[Data entries]
◇ ◇ ◇ ◇

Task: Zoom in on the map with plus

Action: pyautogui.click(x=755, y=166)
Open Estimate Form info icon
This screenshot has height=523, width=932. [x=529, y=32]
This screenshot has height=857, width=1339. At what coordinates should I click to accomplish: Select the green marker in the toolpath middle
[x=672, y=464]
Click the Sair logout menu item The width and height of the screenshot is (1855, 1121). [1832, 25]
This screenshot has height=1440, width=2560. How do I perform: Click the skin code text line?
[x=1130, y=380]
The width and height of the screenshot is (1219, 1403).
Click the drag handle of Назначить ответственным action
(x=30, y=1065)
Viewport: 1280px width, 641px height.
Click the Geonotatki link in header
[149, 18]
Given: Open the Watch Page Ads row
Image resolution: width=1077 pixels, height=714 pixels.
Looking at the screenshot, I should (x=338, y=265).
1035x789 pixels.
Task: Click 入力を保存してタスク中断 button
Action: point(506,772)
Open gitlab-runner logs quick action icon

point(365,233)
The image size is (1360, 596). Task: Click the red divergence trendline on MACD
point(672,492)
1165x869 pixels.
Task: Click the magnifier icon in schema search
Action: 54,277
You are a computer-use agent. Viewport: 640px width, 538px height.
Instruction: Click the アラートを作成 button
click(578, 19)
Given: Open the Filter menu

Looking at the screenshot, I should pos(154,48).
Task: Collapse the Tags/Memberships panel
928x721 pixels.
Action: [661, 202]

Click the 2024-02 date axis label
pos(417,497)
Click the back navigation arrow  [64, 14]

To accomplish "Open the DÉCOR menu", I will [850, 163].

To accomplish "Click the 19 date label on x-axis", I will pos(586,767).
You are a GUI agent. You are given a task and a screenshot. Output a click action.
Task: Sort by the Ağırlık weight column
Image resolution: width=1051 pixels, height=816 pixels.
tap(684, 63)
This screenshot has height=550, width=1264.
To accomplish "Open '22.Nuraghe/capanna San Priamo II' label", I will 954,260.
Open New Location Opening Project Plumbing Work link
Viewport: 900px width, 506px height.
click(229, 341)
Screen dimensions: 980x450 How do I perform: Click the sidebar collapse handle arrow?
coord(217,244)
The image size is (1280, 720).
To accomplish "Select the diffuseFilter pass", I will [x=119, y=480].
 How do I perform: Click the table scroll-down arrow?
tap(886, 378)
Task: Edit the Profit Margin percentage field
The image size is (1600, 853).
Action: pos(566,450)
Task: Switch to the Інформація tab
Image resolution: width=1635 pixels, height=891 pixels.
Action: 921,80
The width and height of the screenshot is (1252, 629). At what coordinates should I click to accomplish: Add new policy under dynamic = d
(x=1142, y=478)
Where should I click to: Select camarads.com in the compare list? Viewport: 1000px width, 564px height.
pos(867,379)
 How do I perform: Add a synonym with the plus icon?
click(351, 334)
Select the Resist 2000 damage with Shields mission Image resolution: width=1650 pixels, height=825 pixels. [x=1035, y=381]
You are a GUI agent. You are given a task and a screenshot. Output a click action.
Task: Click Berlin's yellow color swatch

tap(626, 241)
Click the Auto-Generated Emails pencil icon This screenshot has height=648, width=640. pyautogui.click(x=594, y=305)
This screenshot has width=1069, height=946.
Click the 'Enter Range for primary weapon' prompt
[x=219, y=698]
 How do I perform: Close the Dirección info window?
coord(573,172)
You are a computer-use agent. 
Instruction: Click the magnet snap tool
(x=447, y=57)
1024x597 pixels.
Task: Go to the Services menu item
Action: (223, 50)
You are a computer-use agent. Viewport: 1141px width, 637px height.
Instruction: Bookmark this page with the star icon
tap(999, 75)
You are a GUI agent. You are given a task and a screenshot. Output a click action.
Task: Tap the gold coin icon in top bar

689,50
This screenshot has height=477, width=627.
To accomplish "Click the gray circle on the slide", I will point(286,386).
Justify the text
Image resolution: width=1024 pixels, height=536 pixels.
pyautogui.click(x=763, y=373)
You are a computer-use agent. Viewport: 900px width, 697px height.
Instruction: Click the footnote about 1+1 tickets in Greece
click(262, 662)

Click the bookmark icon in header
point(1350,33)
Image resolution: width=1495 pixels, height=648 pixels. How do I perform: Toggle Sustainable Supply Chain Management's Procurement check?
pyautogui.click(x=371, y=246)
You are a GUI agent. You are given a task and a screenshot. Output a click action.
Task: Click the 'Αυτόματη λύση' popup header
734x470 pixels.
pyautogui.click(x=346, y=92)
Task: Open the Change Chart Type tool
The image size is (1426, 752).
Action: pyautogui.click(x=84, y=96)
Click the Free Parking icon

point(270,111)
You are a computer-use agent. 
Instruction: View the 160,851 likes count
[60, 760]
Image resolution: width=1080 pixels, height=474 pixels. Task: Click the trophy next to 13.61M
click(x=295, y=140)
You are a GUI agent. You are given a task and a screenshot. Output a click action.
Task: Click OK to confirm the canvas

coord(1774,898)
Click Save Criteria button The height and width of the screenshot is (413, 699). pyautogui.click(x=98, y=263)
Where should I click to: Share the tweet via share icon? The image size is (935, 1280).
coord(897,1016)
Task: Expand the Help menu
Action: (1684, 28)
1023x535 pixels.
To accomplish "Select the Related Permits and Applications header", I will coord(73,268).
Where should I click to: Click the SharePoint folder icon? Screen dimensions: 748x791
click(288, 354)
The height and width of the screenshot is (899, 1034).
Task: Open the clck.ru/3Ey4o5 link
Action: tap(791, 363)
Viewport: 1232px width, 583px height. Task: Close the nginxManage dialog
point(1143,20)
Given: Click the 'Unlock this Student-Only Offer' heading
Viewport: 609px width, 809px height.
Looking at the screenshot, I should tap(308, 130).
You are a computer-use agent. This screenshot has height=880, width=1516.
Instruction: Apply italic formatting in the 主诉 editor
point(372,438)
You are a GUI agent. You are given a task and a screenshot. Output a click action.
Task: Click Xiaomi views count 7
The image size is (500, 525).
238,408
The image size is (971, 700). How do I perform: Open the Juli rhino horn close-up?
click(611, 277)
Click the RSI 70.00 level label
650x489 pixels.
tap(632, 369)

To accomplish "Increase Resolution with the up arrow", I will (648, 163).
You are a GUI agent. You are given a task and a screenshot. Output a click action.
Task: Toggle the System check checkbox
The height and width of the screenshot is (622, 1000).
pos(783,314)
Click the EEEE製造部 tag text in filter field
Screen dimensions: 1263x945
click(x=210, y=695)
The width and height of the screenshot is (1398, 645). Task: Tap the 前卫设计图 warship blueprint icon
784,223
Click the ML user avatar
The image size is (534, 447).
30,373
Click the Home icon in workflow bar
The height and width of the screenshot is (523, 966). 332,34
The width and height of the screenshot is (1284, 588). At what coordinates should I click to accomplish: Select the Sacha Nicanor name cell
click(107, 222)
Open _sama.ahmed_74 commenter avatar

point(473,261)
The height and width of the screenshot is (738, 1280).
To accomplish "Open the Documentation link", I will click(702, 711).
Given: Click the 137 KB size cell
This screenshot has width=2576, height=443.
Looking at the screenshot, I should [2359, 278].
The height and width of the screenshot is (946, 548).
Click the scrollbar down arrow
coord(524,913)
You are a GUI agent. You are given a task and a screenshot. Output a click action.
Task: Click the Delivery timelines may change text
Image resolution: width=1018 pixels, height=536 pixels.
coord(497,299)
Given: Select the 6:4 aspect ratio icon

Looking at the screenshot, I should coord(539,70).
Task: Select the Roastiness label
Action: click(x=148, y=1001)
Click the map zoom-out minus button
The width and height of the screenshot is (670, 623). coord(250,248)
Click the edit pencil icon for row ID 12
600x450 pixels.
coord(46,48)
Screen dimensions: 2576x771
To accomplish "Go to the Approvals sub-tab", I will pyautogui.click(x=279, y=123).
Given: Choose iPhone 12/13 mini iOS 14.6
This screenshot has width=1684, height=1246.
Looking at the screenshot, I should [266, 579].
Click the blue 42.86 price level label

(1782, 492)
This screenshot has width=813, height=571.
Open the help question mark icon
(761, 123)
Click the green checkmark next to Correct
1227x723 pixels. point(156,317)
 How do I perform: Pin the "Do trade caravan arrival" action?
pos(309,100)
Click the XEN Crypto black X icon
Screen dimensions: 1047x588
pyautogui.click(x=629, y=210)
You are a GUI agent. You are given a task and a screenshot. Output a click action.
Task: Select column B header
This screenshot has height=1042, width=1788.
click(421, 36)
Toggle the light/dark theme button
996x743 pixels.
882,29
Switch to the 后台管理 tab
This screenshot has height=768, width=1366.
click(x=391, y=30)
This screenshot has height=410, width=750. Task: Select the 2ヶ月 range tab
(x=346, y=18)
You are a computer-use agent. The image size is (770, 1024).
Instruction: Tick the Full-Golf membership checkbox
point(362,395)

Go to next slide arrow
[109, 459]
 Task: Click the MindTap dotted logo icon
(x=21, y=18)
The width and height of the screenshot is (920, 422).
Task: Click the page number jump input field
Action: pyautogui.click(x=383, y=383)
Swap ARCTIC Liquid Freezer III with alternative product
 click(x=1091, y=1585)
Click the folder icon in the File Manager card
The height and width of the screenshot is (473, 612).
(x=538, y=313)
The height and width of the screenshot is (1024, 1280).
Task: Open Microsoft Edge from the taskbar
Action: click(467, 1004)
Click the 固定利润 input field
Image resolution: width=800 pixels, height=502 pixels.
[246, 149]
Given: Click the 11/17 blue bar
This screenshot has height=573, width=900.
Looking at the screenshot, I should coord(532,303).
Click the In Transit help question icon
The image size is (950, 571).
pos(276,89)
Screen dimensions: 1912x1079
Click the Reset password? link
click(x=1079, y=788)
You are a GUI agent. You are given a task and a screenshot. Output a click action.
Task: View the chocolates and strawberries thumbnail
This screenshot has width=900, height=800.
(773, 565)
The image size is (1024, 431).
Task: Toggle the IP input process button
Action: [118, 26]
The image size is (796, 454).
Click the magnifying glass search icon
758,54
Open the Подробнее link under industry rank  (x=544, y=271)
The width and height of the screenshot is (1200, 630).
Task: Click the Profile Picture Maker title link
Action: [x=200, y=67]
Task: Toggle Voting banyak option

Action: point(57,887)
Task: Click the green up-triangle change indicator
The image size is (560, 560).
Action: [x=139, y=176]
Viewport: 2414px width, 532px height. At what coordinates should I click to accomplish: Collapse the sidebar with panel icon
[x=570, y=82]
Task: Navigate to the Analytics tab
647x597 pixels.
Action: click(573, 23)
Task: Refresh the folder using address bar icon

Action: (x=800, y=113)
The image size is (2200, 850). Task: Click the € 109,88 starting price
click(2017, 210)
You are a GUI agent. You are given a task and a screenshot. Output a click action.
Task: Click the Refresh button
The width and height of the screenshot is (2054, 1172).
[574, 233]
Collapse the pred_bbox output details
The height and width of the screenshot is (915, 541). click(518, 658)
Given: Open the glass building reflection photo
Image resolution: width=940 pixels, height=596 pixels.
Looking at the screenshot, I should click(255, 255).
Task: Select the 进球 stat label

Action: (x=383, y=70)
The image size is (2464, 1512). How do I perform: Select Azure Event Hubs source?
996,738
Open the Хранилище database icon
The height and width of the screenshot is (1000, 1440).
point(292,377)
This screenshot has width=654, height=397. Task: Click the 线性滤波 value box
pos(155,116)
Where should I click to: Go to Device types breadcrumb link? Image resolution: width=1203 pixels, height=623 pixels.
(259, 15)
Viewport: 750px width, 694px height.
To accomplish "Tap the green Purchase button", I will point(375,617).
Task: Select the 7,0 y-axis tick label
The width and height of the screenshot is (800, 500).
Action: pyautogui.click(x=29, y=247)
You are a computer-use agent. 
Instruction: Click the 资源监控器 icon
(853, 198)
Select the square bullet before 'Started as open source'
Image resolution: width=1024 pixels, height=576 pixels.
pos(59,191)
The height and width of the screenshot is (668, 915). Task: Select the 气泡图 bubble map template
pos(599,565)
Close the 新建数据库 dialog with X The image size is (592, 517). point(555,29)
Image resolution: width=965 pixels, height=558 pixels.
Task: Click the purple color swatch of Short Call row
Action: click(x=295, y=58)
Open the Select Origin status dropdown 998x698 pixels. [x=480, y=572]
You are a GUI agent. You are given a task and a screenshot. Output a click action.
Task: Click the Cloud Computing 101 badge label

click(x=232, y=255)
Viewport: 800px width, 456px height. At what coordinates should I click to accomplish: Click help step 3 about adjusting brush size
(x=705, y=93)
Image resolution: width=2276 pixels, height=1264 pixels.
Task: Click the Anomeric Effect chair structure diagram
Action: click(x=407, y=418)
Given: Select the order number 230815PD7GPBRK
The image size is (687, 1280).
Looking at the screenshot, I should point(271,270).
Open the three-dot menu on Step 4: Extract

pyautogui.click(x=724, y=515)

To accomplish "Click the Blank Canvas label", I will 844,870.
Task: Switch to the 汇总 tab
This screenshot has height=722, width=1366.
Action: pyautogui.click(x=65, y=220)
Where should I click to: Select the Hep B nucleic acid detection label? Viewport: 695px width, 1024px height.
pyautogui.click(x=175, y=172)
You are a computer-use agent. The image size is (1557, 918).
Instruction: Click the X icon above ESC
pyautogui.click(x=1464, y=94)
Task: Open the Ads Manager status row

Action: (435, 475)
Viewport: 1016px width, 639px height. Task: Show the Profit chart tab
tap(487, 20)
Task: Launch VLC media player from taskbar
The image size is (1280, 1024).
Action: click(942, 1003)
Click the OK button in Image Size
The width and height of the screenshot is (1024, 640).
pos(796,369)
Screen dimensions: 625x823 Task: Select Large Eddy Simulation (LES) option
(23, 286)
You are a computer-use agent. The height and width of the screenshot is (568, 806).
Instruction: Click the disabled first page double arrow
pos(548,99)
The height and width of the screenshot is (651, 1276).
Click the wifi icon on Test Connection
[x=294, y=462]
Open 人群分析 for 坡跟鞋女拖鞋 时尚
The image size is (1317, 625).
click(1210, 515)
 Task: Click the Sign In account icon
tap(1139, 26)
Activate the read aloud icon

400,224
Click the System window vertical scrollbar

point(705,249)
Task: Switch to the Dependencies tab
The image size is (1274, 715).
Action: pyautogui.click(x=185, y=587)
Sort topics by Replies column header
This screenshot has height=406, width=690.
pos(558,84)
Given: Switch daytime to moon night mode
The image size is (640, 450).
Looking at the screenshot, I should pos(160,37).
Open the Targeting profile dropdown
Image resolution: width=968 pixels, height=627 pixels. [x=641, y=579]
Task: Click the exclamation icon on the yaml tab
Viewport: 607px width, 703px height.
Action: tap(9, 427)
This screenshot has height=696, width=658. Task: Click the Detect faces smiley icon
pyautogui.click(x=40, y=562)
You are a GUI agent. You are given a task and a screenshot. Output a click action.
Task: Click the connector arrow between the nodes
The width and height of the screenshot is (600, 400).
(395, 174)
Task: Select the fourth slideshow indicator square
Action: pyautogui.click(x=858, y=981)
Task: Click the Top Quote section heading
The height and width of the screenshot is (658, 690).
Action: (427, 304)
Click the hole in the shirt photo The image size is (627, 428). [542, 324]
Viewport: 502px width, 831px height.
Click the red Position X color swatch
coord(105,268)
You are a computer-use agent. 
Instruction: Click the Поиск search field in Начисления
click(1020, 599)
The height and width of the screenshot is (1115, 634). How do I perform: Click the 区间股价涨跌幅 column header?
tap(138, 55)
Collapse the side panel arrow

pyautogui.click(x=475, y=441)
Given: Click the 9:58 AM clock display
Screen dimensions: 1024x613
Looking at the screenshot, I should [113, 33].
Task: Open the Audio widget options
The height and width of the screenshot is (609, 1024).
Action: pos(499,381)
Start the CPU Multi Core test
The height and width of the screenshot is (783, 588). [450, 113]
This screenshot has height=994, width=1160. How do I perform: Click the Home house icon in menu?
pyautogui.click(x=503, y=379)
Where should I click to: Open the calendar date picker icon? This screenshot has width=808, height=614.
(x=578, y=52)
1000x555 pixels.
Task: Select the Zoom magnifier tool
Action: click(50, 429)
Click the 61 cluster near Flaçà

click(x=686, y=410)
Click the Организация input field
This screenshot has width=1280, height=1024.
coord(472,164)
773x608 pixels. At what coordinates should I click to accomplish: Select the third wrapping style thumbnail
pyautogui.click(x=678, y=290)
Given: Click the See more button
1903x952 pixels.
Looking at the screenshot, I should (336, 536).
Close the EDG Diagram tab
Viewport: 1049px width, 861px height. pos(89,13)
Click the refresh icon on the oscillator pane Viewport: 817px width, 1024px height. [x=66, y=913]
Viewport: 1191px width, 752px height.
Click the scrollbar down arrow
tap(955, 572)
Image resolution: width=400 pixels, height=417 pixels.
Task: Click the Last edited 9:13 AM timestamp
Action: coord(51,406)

◇ ◇ ◇ ◇

WORK REQUEST
All the lines that hold the word "computer" must appear in the answer, copied from the records.

RESPONSE AREA
You are a computer-use agent. Viewport: 640px width, 538px height.
You are a computer-use agent. 
You are a computer-use agent. Viewport: 1141px width, 637px height.
You are a computer-use agent. Viewport: 900px width, 697px height.
You are a computer-use agent. 
You are a computer-use agent. This screenshot has height=880, width=1516.
You are a computer-use agent. The image size is (770, 1024).
You are a computer-use agent. 
You are a computer-use agent. The image size is (1557, 918).
You are a computer-use agent. The height and width of the screenshot is (568, 806).
You are a computer-use agent. 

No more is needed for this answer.